## STUDIETEKST
····················
Zat ik vorige week nog in Oekraïne om onze collega’s daar te bemoedigen, deze week ben ik in Armenië om een kijkje te nemen bij ons werk hier. Gelukkig kan ik goed tegen al het reizen en voel ik me niet moe.
Vluchtelingen
In Armenië zijn we begonnen met een noodhulpprogramma. Hiermee ondersteunen we de vluchtelingen van Nagorno-Karabach. Naar schatting hebben meer dan 100.000 mensen, bijna alle inwoners van Nagorno-Karabach, alles achter moeten laten toen ze halsoverkop de enclave verlieten. Zij moeten een nieuw bestaan opbouwen. En dat is niet eenvoudig, zeker niet nu de winter voor de deur staat. Om het programma te coördineren heb ik een afspraak met AMAA, een organisatie waar Mission Possible al jarenlang mee samenwerkt. Op het kantoor loop ik Viktor tegen het lijf.
····················
## BESCHIKBARE GEGEVENS
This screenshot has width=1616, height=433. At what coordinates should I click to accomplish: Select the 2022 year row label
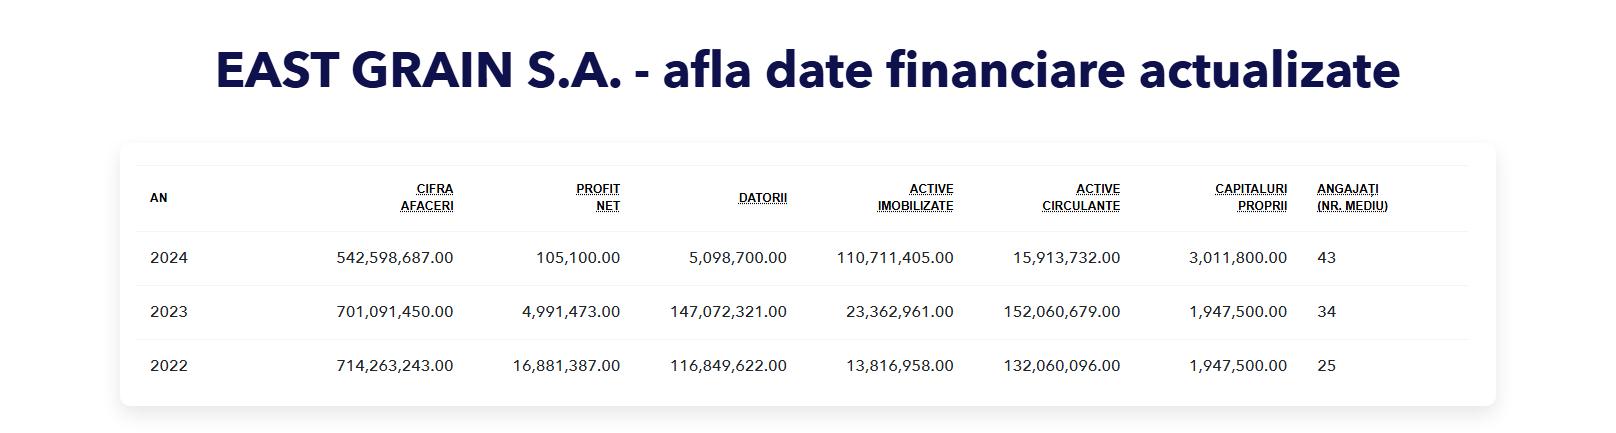(x=169, y=366)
····················
## OPDRACHTEN
1/ Hoeveel mensen hebben volgens de studietekst naar schatting alles moeten achterlaten toen ze Nagorno-Karabach verlieten?
2/ Noteer alsjeblieft letterlijk het stuk uit de studietekst dat begint met "Zat ik vorige" en doorloopt tot en met "tegen het lijf.".

## RESULTATEN
1/ Meer dan 100.000 mensen, bijna alle inwoners van Nagorno-Karabach.

2/
Zat ik vorige week nog in Oekraïne om onze collega’s daar te bemoedigen, deze week ben ik in Armenië om een kijkje te nemen bij ons werk hier. Gelukkig kan ik goed tegen al het reizen en voel ik me niet moe.
Vluchtelingen
In Armenië zijn we begonnen met een noodhulpprogramma. Hiermee ondersteunen we de vluchtelingen van Nagorno-Karabach. Naar schatting hebben meer dan 100.000 mensen, bijna alle inwoners van Nagorno-Karabach, alles achter moeten laten toen ze halsoverkop de enclave verlieten. Zij moeten een nieuw bestaan opbouwen. En dat is niet eenvoudig, zeker niet nu de winter voor de deur staat. Om het programma te coördineren heb ik een afspraak met AMAA, een organisatie waar Mission Possible al jarenlang mee samenwerkt. Op het kantoor loop ik Viktor tegen het lijf.